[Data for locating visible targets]
* BEGIN *

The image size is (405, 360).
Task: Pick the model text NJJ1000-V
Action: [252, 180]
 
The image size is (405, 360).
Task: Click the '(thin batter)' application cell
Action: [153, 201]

* END *

WHAT NEEDS TO BE DONE
Render the lines above as a Markdown table with the columns n and Line. Number each row and leave out blank lines.

SOLUTION TO THIS EXERCISE
| n | Line |
|---|---|
| 1 | The image size is (405, 360). |
| 2 | Task: Pick the model text NJJ1000-V |
| 3 | Action: [252, 180] |
| 4 | The image size is (405, 360). |
| 5 | Task: Click the '(thin batter)' application cell |
| 6 | Action: [153, 201] |